Stored entries
§ §
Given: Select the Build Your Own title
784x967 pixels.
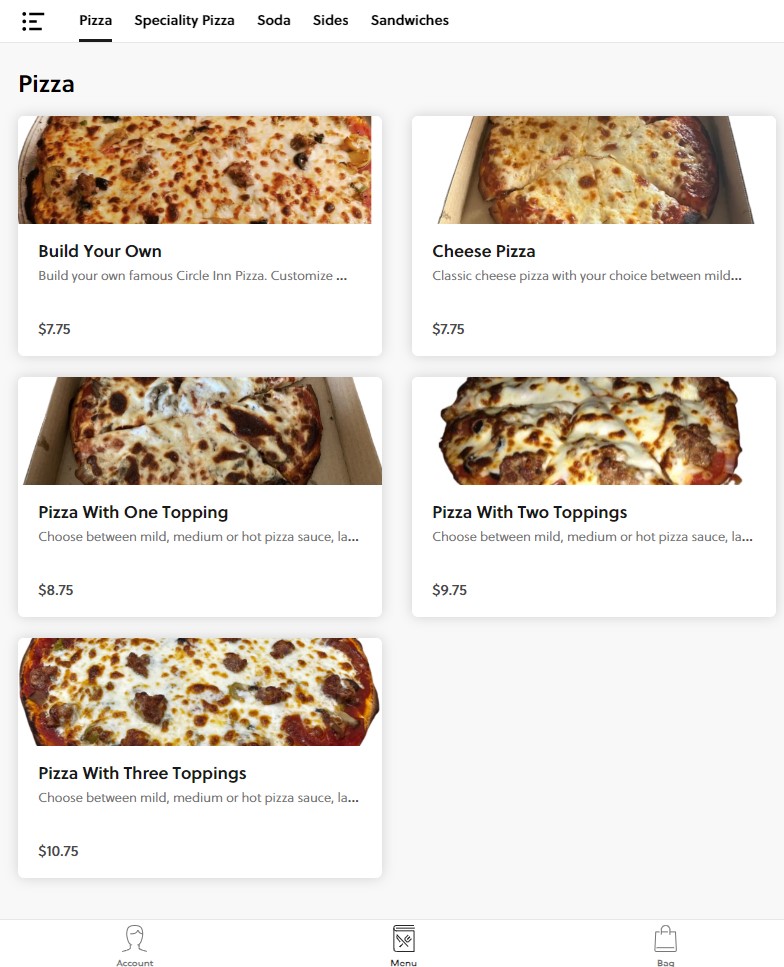Looking at the screenshot, I should click(x=100, y=251).
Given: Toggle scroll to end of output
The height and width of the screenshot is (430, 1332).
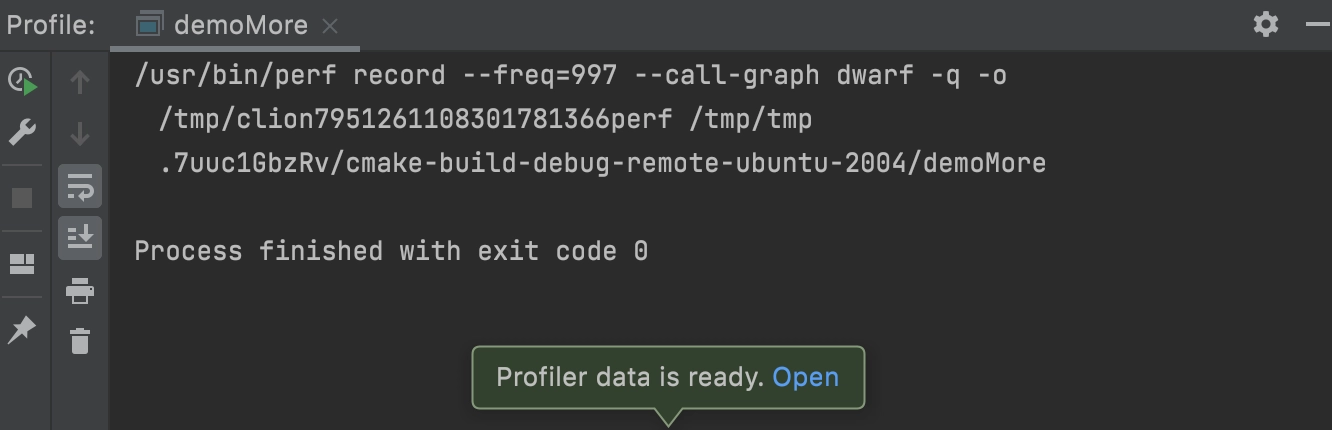Looking at the screenshot, I should [80, 238].
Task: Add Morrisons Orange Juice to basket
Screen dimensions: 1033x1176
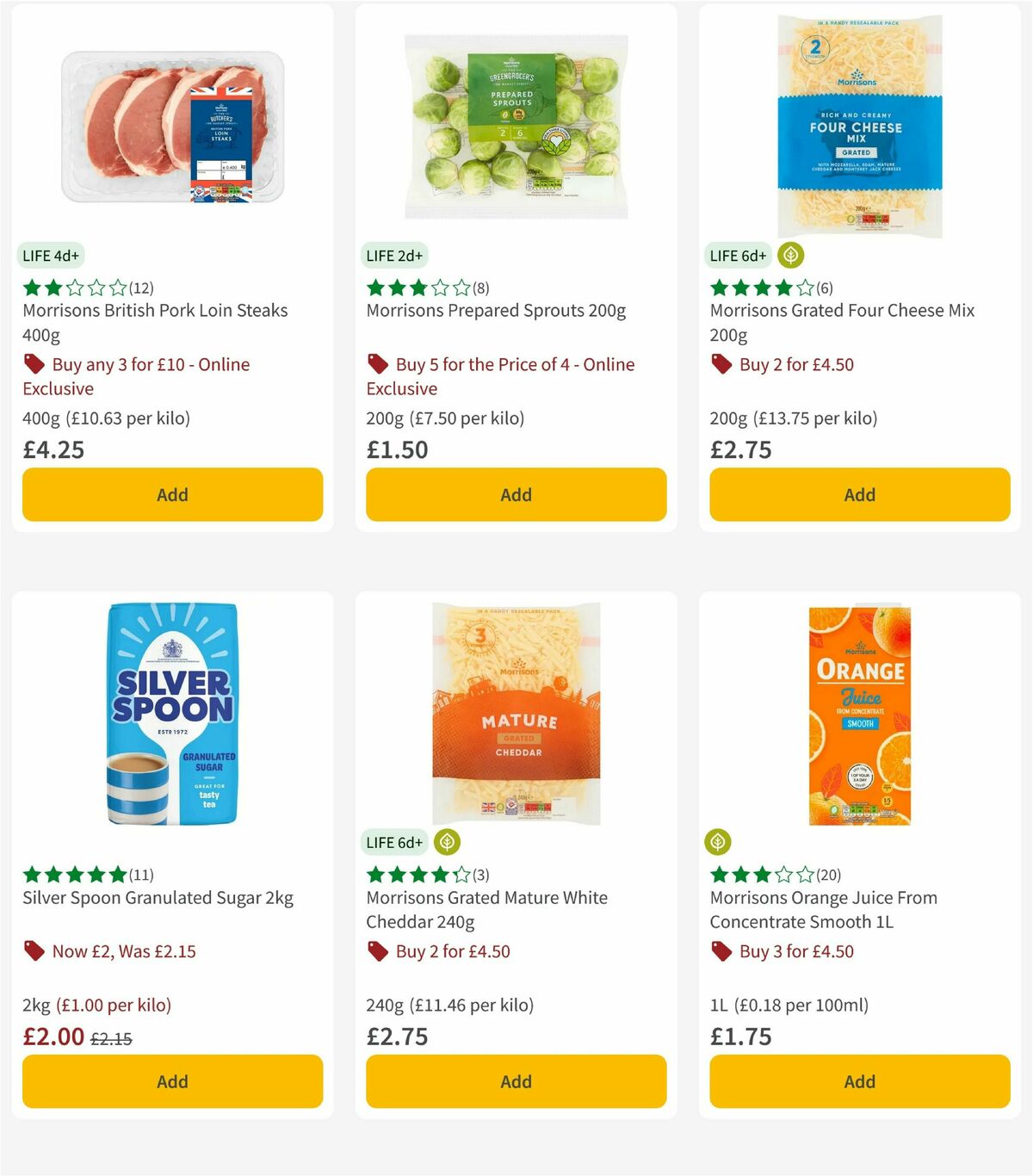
§ §
■ Instructions to follow ■
Please retype the lines from the one that contains "784x967 pixels." through the final line of the data, both included, without any pictures.

■ Solution below ■
784x967 pixels.
Looking at the screenshot, I should click(x=100, y=251).
Given: Toggle scroll to end of output
The height and width of the screenshot is (430, 1332).
Looking at the screenshot, I should [80, 238].
Task: Add Morrisons Orange Juice to basket
Screen dimensions: 1033x1176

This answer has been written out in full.